(Records from a data collection)
= = = = = = =
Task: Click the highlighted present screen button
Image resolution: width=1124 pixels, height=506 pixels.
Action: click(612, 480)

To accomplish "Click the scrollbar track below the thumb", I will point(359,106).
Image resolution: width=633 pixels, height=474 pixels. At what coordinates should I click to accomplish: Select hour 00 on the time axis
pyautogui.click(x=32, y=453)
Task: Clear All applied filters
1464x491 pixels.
= = = = = = =
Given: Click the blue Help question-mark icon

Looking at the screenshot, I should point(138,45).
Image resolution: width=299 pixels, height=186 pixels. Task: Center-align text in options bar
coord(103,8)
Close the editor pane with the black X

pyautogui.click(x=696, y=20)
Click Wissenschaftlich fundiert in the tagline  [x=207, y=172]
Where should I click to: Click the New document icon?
= = = = = = =
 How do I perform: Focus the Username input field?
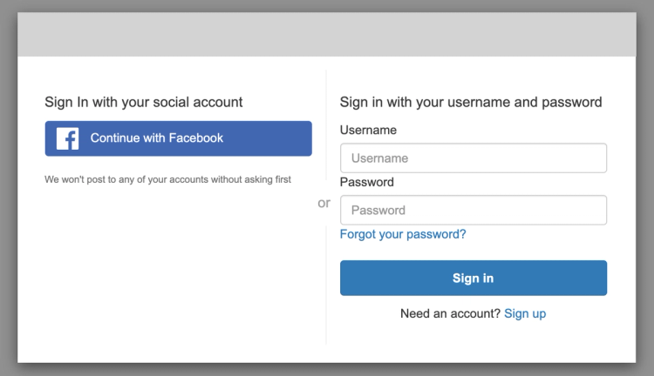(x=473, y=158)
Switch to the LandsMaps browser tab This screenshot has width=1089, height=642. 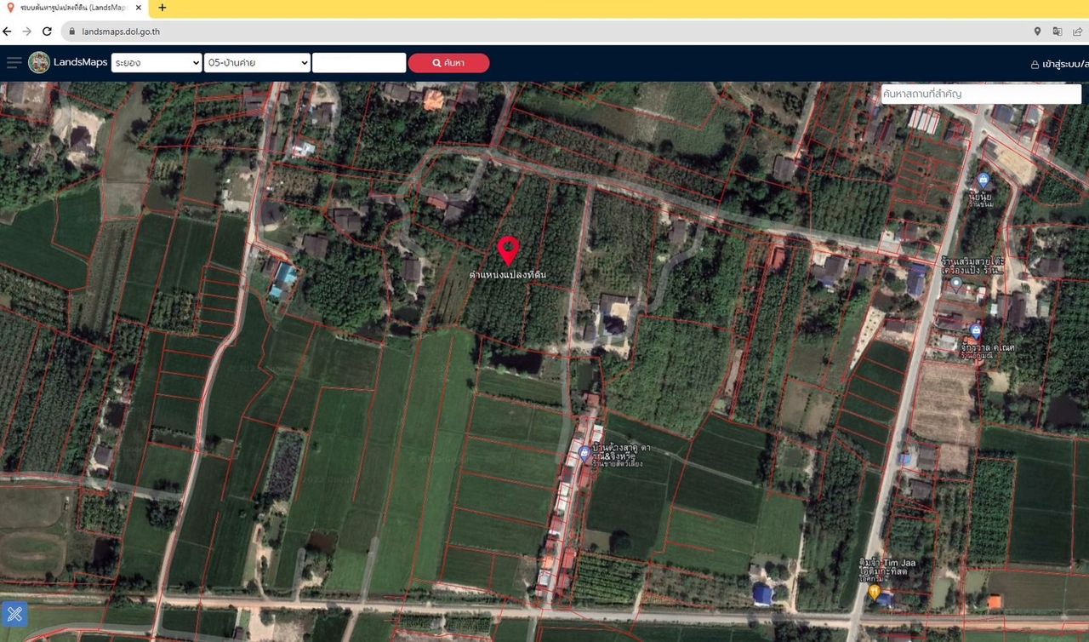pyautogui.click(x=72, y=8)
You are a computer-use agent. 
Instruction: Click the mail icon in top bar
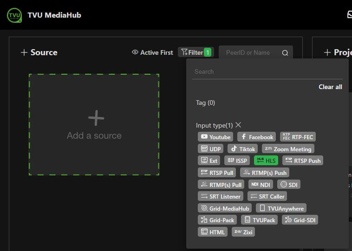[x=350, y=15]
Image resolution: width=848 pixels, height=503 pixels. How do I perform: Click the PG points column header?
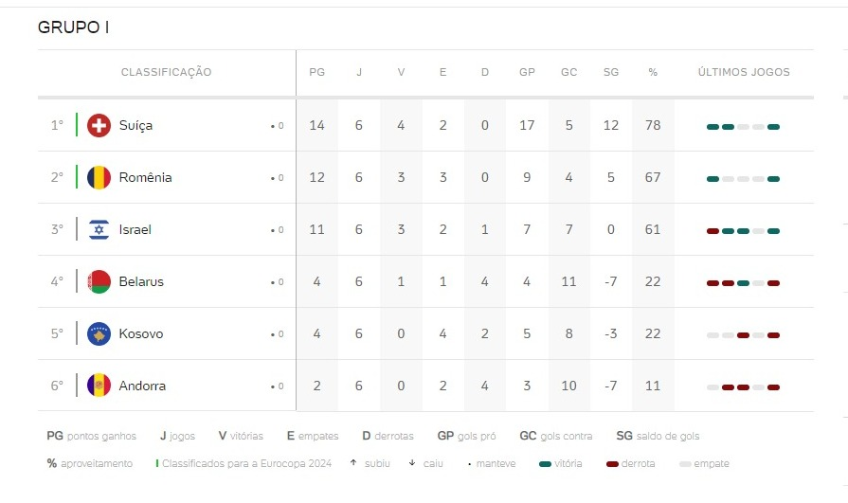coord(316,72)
= = = = = = =
_Exercise prompt_: Using the data above, transcribe the lines that run from the line with "Image resolution: width=633" to the line with "1464x491 pixels.", both ends kept, and output nothing else.

_Written solution_:
Image resolution: width=633 pixels, height=474 pixels. At what coordinates should I click to accomplish: Select hour 00 on the time axis
pyautogui.click(x=32, y=453)
Task: Clear All applied filters
1464x491 pixels.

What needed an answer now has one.